Instructions for the task>
From the line that has "Screen dimensions: 1095x547" down to the last line of the data below, set down every line exactly, but none of the pictures.

Dataset entries
Content starts

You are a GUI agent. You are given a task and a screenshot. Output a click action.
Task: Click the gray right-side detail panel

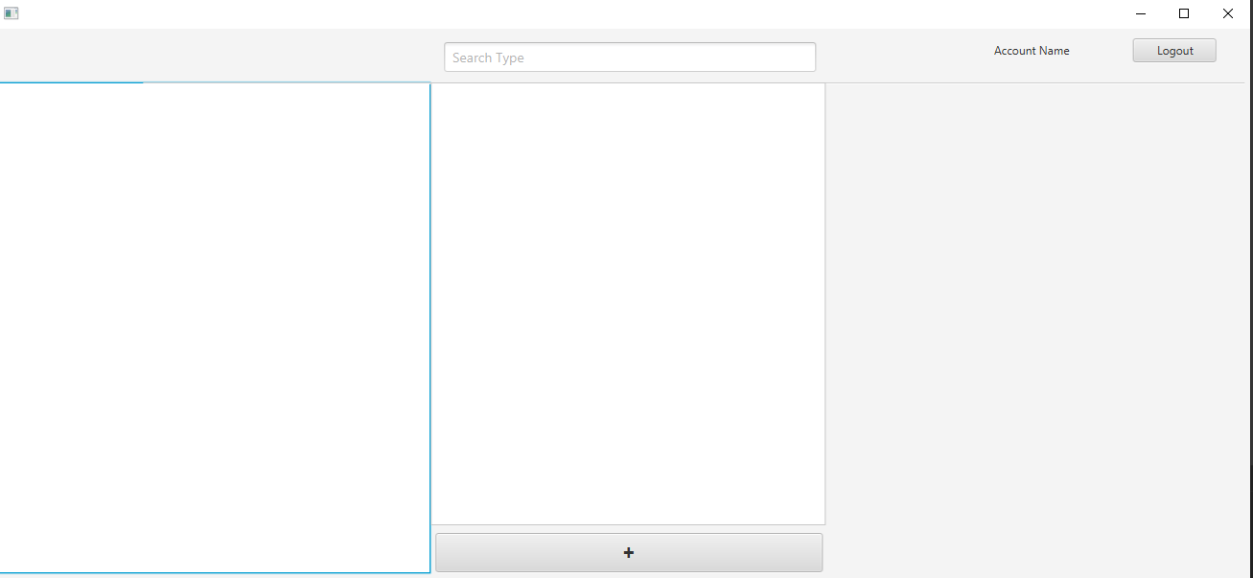[x=1035, y=326]
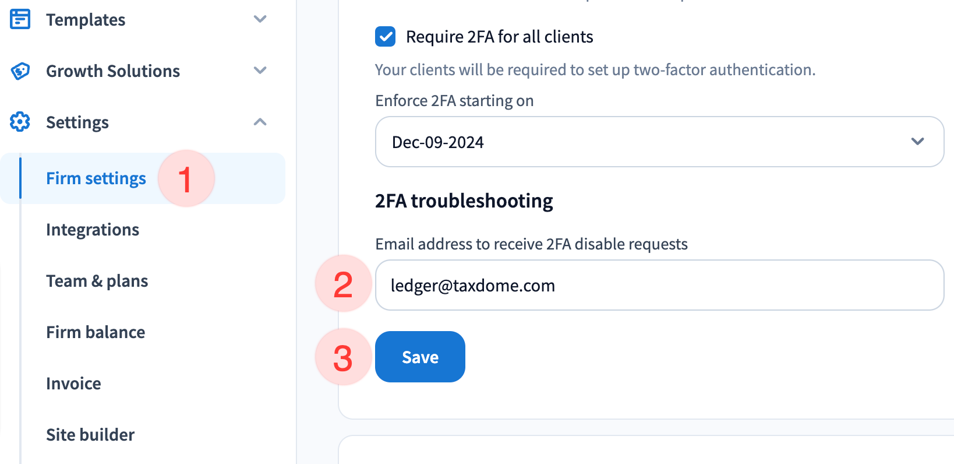Click the Settings gear icon
Viewport: 954px width, 464px height.
click(20, 122)
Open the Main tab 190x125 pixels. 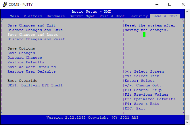point(14,16)
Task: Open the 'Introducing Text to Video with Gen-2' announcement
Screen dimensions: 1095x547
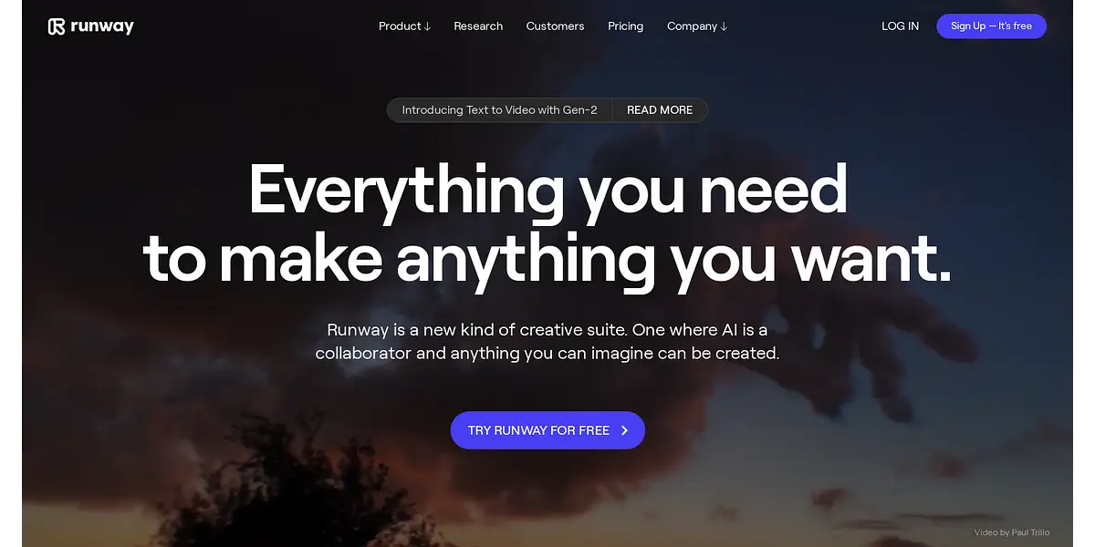Action: coord(500,110)
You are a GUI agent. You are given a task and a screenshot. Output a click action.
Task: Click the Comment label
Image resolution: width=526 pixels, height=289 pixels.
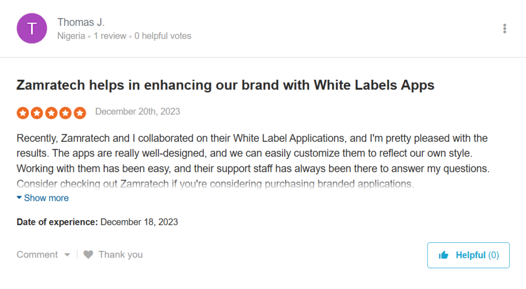click(x=37, y=255)
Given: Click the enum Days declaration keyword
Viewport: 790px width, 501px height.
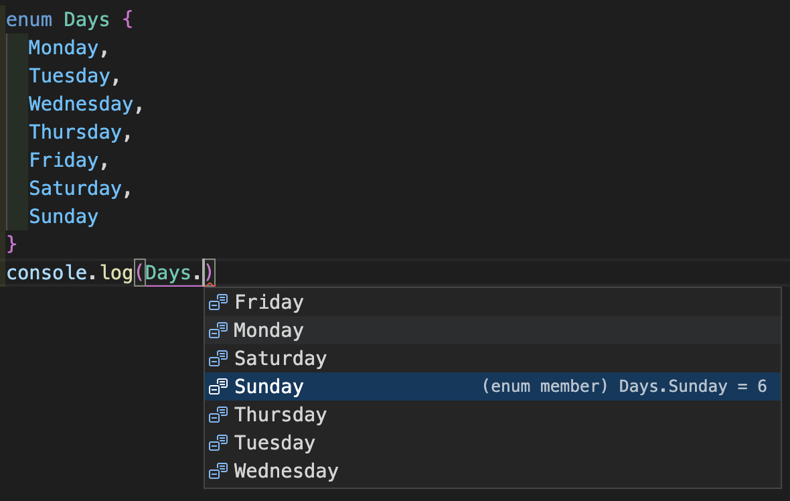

Content ends

Answer for this exercise>
Screen dimensions: 1095x547
Action: coord(500,110)
You are a GUI agent. You are given a task and a screenshot. Output a click action.
Task: Click the Comment label
Image resolution: width=526 pixels, height=289 pixels.
click(x=37, y=255)
Given: Click the enum Days declaration keyword
Viewport: 790px width, 501px height.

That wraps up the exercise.